Diamond is represented by Paragon Sports International -- the same agency that represents former White Sox closer and current Blue Jays setup man Sergio Santos. Santos signed a surprising three-year, $8.25MM extension (with three club options) when he had just two years of service time to his name, so Diamond's representatives do have some precedent for approaching this type of deal.
So we know that the Twins typically consider long-term agreements around this time of year, and we know that Diamond's agents aren't opposed to discussing long-term agreements early in their players' careers. But what would a theoretical extension look like?

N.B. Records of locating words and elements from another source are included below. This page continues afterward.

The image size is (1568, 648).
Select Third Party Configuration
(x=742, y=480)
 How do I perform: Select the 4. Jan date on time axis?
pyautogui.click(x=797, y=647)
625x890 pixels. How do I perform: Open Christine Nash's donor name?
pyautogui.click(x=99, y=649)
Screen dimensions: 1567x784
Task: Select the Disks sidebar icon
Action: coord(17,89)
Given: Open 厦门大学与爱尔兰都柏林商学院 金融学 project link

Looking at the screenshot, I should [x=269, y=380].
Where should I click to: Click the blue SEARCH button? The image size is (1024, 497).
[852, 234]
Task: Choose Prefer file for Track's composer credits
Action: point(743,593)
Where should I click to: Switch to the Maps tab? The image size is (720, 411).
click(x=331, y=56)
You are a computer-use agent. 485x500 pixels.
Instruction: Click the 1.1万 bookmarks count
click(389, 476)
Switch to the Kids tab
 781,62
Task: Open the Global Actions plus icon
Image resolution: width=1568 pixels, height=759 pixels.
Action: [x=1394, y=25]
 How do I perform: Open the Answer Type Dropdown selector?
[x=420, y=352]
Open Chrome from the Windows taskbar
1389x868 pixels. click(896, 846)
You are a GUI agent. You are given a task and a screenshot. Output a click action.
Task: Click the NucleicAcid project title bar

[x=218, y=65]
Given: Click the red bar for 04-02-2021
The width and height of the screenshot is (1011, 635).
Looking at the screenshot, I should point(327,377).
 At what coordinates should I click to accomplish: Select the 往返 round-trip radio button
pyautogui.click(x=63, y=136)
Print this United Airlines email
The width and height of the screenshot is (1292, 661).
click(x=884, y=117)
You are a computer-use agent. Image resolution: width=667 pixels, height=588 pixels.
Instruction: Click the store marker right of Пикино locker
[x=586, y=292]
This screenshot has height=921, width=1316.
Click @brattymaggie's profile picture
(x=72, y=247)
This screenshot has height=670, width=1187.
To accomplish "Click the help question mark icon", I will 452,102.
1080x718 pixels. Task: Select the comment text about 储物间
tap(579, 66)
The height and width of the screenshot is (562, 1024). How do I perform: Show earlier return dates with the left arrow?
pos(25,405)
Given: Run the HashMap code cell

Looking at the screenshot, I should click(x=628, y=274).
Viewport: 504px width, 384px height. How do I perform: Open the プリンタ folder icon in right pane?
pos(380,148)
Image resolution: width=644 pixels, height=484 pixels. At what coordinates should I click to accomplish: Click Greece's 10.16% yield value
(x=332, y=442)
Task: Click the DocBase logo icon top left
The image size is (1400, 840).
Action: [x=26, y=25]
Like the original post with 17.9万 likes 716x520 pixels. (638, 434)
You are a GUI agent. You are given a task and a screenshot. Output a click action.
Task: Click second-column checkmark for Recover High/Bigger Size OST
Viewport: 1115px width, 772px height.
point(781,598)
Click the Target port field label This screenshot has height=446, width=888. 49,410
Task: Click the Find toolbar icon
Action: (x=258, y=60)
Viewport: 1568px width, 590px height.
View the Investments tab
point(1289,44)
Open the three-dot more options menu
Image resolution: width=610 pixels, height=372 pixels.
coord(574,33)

Extensions for starting pitchers with Diamond's service time (one year, 16 days) are rare but certainly not unheard of. Two left-handed starters who signed such deals in recent years are Brett Anderson (one year, 12 days at the time of his signing) and Cory Luebke (one year, 33 days). Right-hander Wade Davis signed his extension with the Rays when he had one year, 32 days. That trio of extensions ranged from $12MM-$12.6MM, and each contained at least two club options (Davis' contract has three).
Diamond doesn't have the pedigree/Minor League track record that Anderson and Davis had, and he doesn't have the gaudy numbers that Luebke had after his initial season with the Padres (though he does have quite a few more innings). I'd imagine that Diamond could be locked up for something like $525K in 2013, $1MM in 2014, $3MM in 2015 and $4.5MM in 2016. A club option for his final arb year ($6MM with a $1MM buyout) and one free agent year ($9MM with a $2MM buyout) would make sense for the Twins. All in all, he'd be able to make about $24MM over six years, and he'd be guaranteed at least $10MM.
It's probably an unnecessary extension. and really it doesn't seem all that likely. It's more likely that the Twins give serious consideration to locking in his arbitration salaries and trying to get a club option on a free agent year or two if he posts another successful season in 2013. Of course, that will probably cause the price of any long-term guarantee to go up, but that's the type of risk-reward scenario that front offices constantly have to weigh.
Other players I can see as extension candidates in Spring Training 2014 (assuming good performance in 2013) would be Trevor Plouffe, Chris Parmelee and Vance Worley. It seems likely that this will be just the second year since 2008 in which the Twins don't dish out a long-term commitment in Spring Training, but that makes plenty of sense given the current state of their roster.